Bill Clark/CQ Roll Call/Getty Images

“You see, the First Amendment was established on Christian principles, because it was Jesus that said this: ‘Render therefore unto Caesar the things which are Caesar's; and render unto God the things that are God's,’” Moore told me.

Islamic people practicing under “Sharia law,” Moore said, didn’t have First Amendment protections because First Amendment protections are inescapably Christian.

“That’s a Christian concept,” he said of the ability to worship according to one’s conscience. “It’s not a Muslim concept. Go to Saudi Arabia. Go to Afghanistan, Iran, Sudan, and be a Muslim, and see if you can exit that faith without consequences. You can’t do it. You understand? Understand that it’s a Christian concept.”

The NAACP and gay rights groups are worried about Moore’s rise

Moore’s fundamentalism has helped him advance politically and build a base of support in Alabama. But it has scared those in the state who believe it puts them on the other side of Moore’s interpretation of God’s intentions.

Moore has made an already difficult life for gay Alabamans even harder, said Alex Smith of Equality Alabama, an LGBTQ rights organization.

“We are very concerned about Moore becoming a senator,” Smith told me. “It’s been incredibly terrifying for LGBT folks in the state to watch.”
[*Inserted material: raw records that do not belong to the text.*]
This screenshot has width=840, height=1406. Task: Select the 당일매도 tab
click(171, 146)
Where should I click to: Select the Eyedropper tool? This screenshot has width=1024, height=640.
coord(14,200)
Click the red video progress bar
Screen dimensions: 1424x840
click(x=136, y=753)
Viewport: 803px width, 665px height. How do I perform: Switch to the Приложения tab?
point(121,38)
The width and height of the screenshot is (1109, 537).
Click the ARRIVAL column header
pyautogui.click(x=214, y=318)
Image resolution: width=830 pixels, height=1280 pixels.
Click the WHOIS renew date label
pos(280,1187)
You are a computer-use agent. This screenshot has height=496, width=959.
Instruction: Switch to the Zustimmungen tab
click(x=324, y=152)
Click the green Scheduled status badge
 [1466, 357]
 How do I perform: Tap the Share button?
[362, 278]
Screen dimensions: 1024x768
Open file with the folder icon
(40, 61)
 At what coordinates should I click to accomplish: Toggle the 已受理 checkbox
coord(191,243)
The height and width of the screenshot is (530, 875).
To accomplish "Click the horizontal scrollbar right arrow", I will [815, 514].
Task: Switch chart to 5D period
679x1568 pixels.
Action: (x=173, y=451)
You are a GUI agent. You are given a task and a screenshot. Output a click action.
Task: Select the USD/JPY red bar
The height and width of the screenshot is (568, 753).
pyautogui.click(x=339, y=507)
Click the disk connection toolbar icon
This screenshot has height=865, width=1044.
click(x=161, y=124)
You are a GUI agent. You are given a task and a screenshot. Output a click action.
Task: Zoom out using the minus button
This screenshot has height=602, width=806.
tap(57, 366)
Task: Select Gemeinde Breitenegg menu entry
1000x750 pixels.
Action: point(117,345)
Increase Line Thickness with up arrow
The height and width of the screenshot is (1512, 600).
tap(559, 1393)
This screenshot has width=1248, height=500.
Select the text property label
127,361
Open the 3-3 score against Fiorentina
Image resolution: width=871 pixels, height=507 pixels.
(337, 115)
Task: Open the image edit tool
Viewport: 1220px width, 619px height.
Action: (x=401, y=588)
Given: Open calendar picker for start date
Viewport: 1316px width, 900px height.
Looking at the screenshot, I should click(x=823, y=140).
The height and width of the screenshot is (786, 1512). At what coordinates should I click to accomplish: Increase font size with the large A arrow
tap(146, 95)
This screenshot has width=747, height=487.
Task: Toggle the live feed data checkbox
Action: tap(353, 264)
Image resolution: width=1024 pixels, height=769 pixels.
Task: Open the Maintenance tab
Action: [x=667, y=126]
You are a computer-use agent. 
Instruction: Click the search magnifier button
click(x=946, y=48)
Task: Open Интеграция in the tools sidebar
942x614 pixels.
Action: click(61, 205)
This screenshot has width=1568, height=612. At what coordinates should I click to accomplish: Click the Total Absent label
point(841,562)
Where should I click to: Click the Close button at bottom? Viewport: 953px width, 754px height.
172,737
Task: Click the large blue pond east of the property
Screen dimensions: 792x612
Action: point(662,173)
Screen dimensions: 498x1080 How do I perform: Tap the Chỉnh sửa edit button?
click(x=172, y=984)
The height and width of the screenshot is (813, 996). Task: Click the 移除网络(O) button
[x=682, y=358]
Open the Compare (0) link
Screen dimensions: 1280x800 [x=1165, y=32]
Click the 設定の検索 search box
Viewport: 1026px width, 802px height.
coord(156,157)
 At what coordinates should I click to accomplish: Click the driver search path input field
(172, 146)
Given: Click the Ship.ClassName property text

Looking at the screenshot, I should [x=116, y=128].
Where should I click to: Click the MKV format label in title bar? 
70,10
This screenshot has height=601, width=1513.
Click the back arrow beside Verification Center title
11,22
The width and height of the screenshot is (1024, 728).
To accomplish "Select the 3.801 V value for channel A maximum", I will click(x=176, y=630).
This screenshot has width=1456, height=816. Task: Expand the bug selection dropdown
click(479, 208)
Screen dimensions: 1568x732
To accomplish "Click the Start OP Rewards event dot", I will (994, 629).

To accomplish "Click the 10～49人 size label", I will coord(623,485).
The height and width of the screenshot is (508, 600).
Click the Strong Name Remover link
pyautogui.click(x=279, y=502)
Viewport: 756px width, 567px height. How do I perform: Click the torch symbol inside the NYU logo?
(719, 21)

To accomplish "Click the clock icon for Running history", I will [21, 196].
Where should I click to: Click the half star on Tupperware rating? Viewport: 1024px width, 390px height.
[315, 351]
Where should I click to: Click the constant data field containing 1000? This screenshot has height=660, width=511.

Smith gave one example: Eight judges in Alabama are still not issuing marriage licenses to couples of either sex, following the guidelines of Moore’s order intended to prevent gay couples from wedding in the state.

Moore was accused of breaking judicial ethics during the fight over same-sex marriage in Alabama.
Brynn Anderson/AP

New anti-LGBTQ legislation is on its way. In May, Republican Gov. Kay Ivey signed the Child Placing Inclusion Act into law. It allows some agencies to deny LGBTQ couples the ability to adopt children; Moore’s nonprofit, the Foundation for Moral Law, was instrumental in its passage, according to Smith.

"Being gay in the South isn't the easiest thing," said Russell Howard, director of Druid City Pride. "But it's a whole lot harder when you have someone with Mr. Moore's positions in power."

Hezekiah Jackson, president of Birmingham's NAACP chapter, argued it would be a mistake to view God as behind Moore’s politics. Instead, he said that Moore’s religiosity represented a clever front to appeal to identity groups — Christians, white men, heterosexuals.

"His thing is simple: He's a proponent of his own people,” Jackson said. “That's it. It's just obvious."

In Washington, Senate Majority Leader Mitch McConnell already faces an insurrectionist caucus on his right flank — Sens. Rand Paul (KY), Mike Lee (UT), Ted Cruz (TX) — that believes the Republican establishment is too eager to compromise with Democrats.

Moore would go further than any of them. If he makes it to Capitol Hill, he’d bring a new conservative rebelliousness to the Senate chamber — informed by an eye toward God.